Microsoft came out with an ad and PR campaign recently which focused on the excessive amount of money being spent on Apple products and services – they call this the “Apple Tax.” The idea is you can get equivalent products from Microsoft at a fraction of the price. But Microsoft knows this isn’t really a tax – they know their own OS initiatives have been a major challenge and that consumer perception of Vista is that it is a substandard OS. Windows 7 in fact is supposed to be the fix. Then there are ease of use issues which directly relate to decreased productivity.
But while we can all agree Apple products cost more (and I would argue in many cases the cost is justified by a better user experience) I would like to point out the real Apple tax that is often overlooked.

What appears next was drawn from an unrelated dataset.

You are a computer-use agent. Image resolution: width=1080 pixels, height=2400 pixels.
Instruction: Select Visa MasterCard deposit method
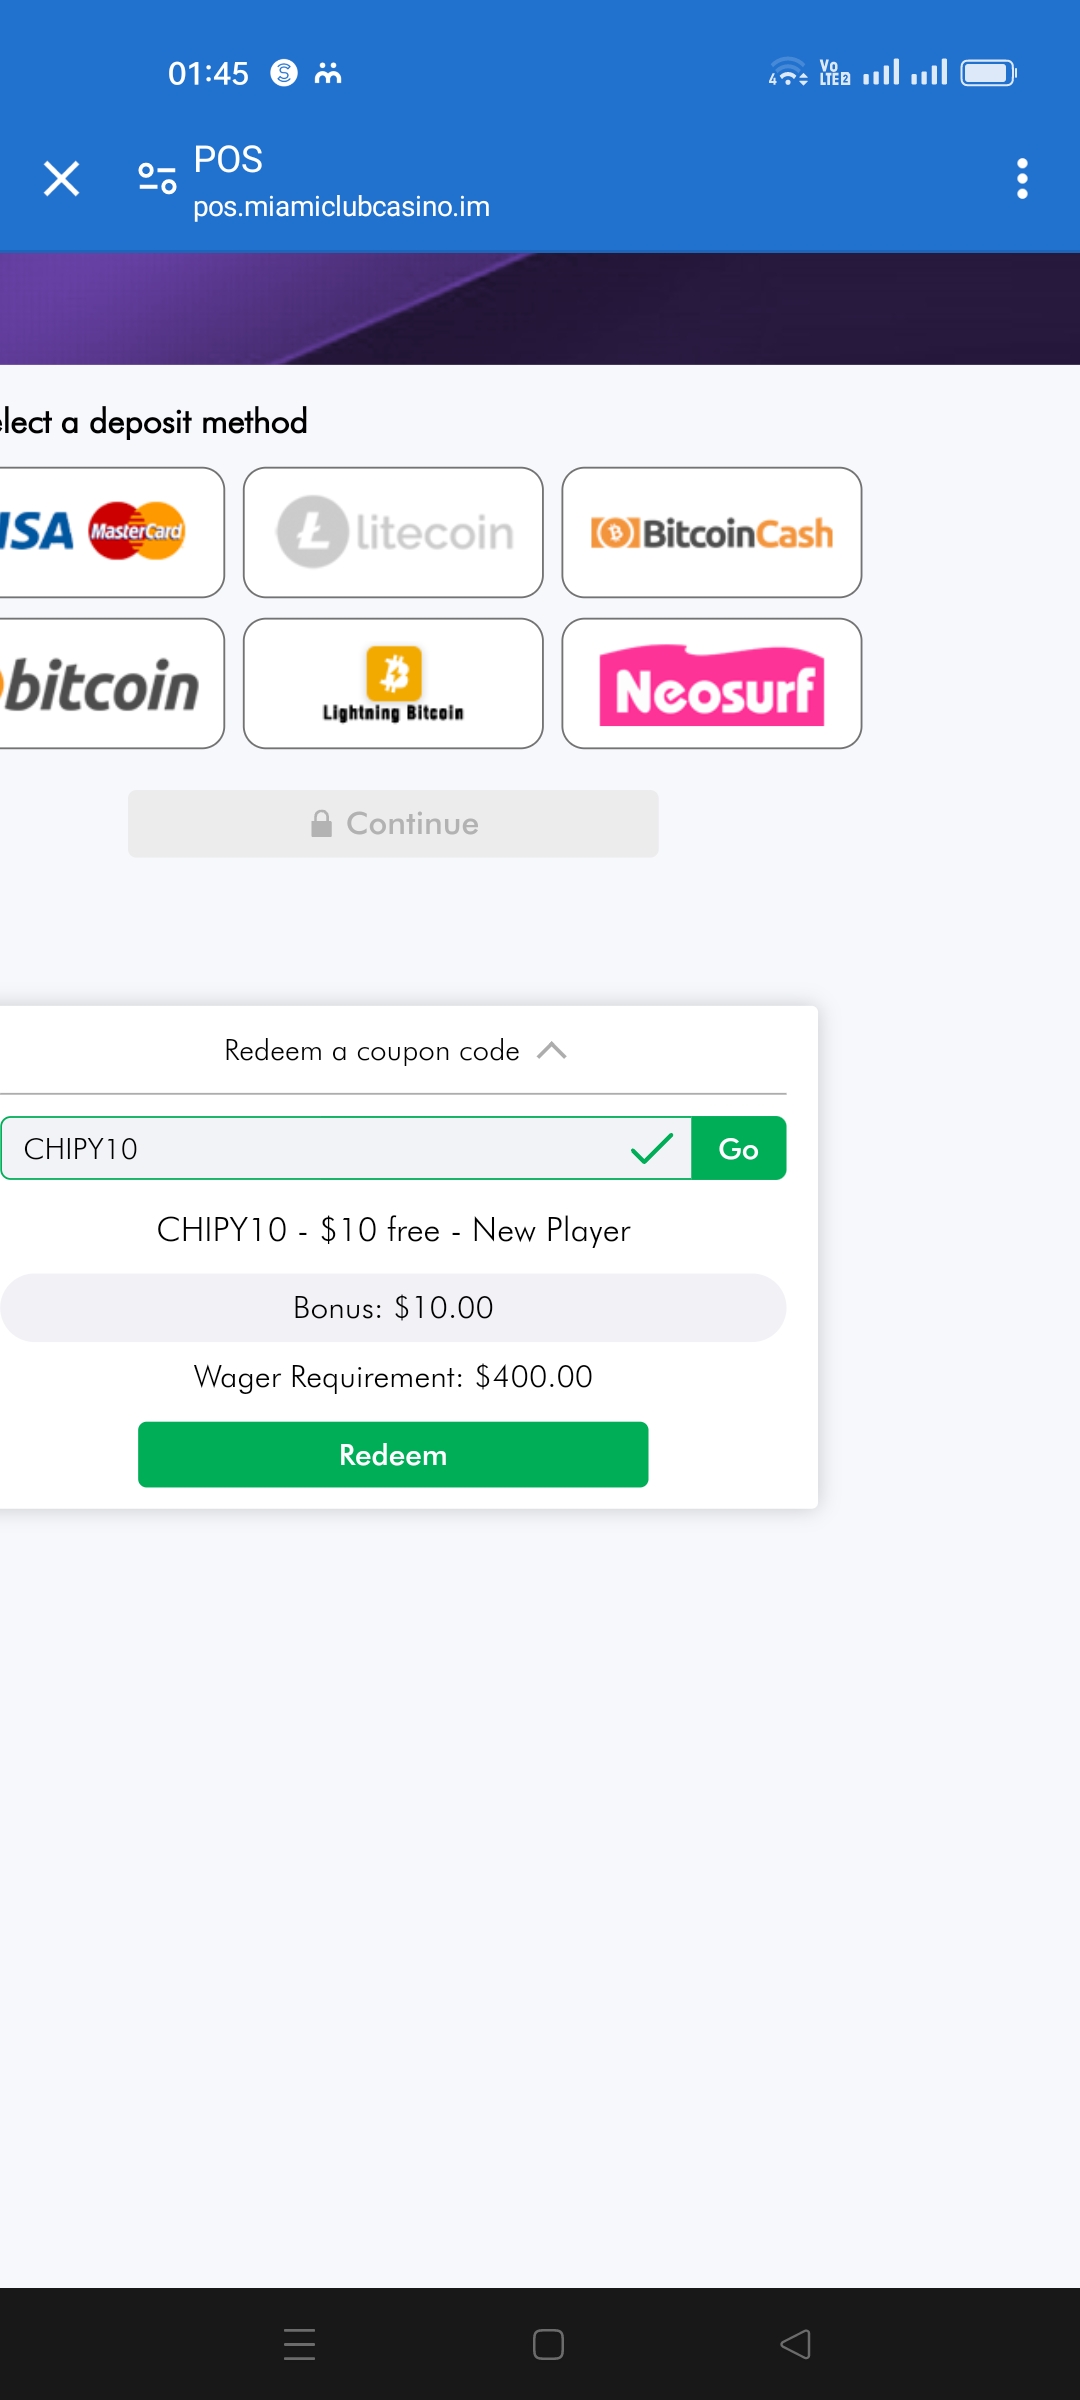point(110,532)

This levy is being paid by users and websites and it is simply the result of the fact the iPhone does not support Flash meaning the web experience on the iPhone while superior to most every mobile device on the market, still cannot match the desktop since an important piece is missing.
Many sources cite infighting between Adobe and Apple as a reason for the problem but at the same time Adobe CEO Shantanu Narayen has said publicly that the problem is theirs and they are working to resolve the situation.
The challenge for websites is finding a way to display video and other complex graphics to users on the iPhone in a seamless way. One solution is to use H.264 as a video standard but the challenge here is this content is played on a standalone iPhone video player – the same way YouTube videos are played.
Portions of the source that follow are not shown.